Военмор Иван Соколков держал в руках верхнюю деку концертного рояля. Запотевшая с холода черная лаковость ее завораживала Ивана, он протирал ладонью окошко в серой мокрой испарине и смотрелся в темное зеркальное отражение. Гордо вздымал бровь, шевелил слабыми усишками, грозно морщил свою курносую бульбочку. Потом улыбнулся: наружностью своею остался доволен.
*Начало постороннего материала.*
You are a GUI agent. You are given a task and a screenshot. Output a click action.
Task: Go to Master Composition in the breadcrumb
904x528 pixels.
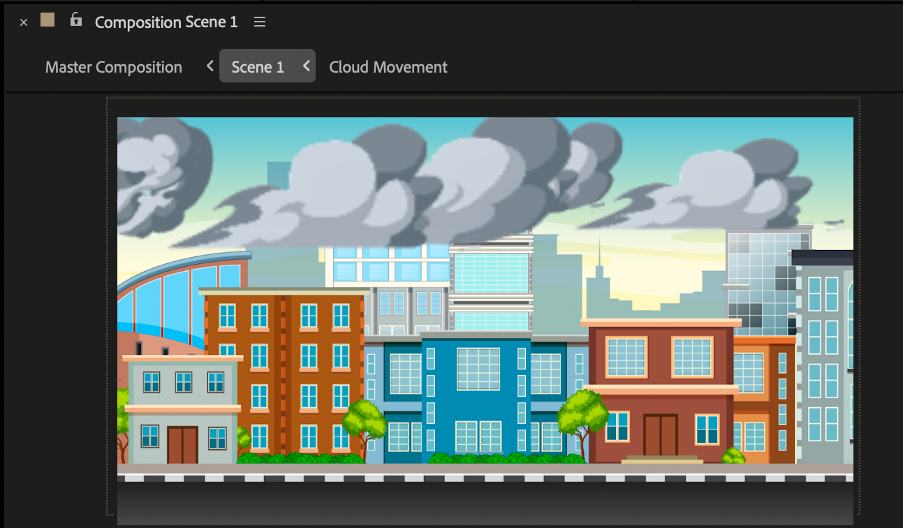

И декой рояльной — тоже.
— Хорошая вещь, однако, — сказал он удовлетворенно, взял из угла топорик и ловко стал распускать деку на щепки, узкие досочки, стружки. — На вечер хватит...
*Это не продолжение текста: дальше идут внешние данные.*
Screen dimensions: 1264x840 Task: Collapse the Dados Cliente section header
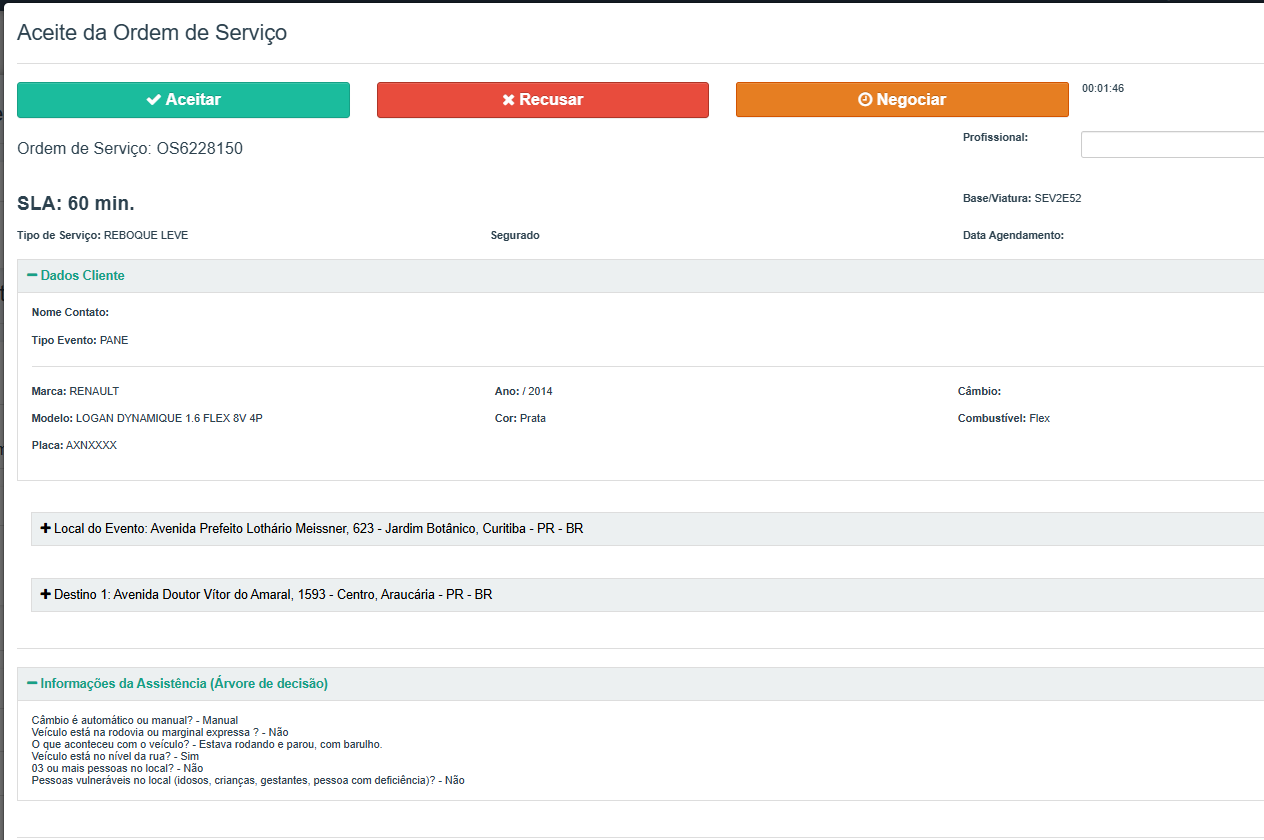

Иван Соколков был человек неспешный, степенный, сильно ценивший покой.
Дорога на военную службу, в Петроград, ему понравилась; много дней стучали по железке колеса телячьего вагона — от его родной деревни Гущи в бескрайних барабинских степях до сумеречной, подернутой дымчатым дождливым туманом столицы, и все это время можно было спокойно спать на свежеоструганных, ладных, пронзительно пахнувших сосной нарах.
Просыпался, когда котловые разносили по вагонам тяжелые обеденные бачки, с удовольствием завтракал, обедал, ужинал и снова безмятежно засыпал.
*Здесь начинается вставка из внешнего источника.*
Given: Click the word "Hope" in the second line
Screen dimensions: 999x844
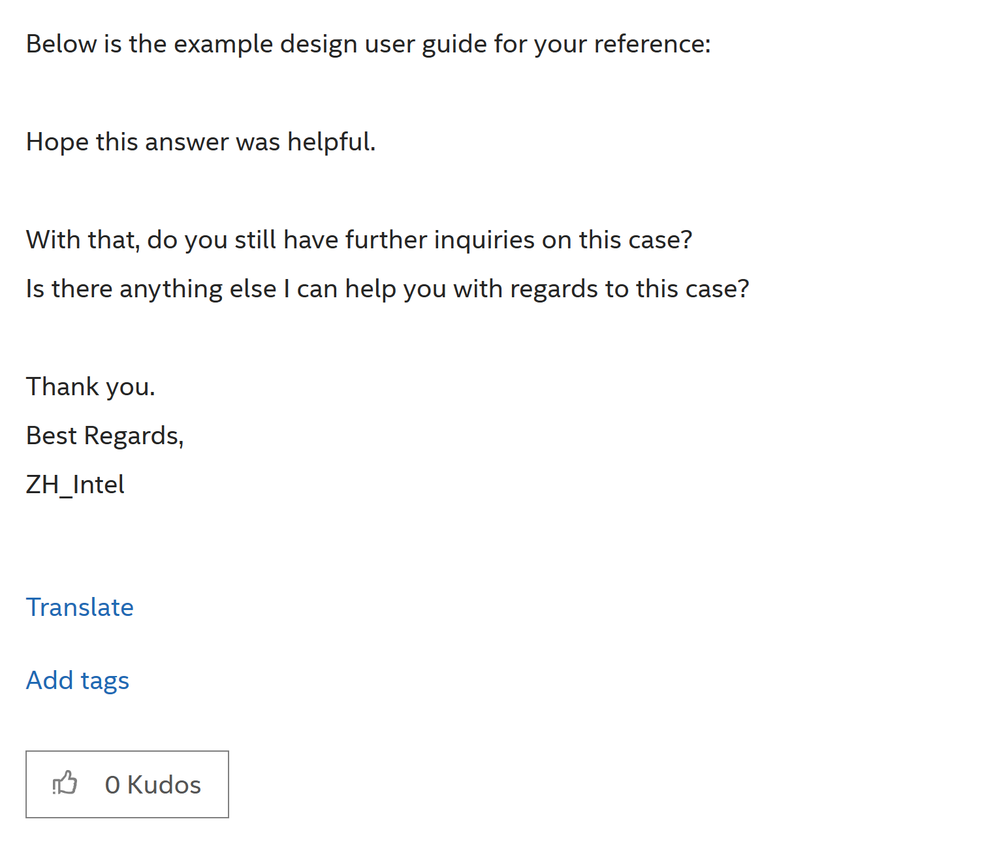Looking at the screenshot, I should [x=57, y=142].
Соколков уважал плотную еду, потому что весил девять пудов, и эти огромные комья мышц, могучий рослый костяк и несчитанные метры крепких, как парусная нить, нервов требовали всегда еды, когда Иван не спал.
Но Петрограда он тогда не увидел, потому что всех их, новобранцев, прямо с вокзала отвезли в военный порт, погрузили в толстобокий плашкоут, и старенький пузатенький буксир с надсадным сиплым сопением потащил их в Кронштадт.
Несколько часов, которые провел Иван на плашкоуте, немилосердно подбрасываемом короткой хлесткой волной Финского залива, внушили ему стойкое отвращение к морю.
Здесь, пожалуй, не разоспишься. И пузо тешить было бессмысленно: душа никакой жратвы не принимала, до зеленой желчи выворачивало Ивана наружу.
А кроме всего, сильно пугала такая жуткая пропасть воды вокруг. В тех местах, где родился и вырос Соколков, всей воды в самой дальней округе была речушка Ныря, пересыхавшая к концу июля до гладких белых камешков на песчаном дне.
Здесь — во все стороны, куда ни глянь, — была серо— сизая, со смутной прозеленью вода.
Потому Ивана, как человека осмотрительного, неторопкого, очень беспокоил вопрос: а как же вон там, за краем водяного окоема, корабли находят дорогу домой или в те места, куда они собрались плыть? Ведь одна вода кругом, в какую сторону ни обернись?
Да и как тут воевать, на этих зыбких хлябях, прицеливаться, стрелять из пушек или из пулеметов, когда и мирно на этих пароходах не поплаваешь — так с души мутит и блюешь без конца, точно на третий день богатой свадьбы?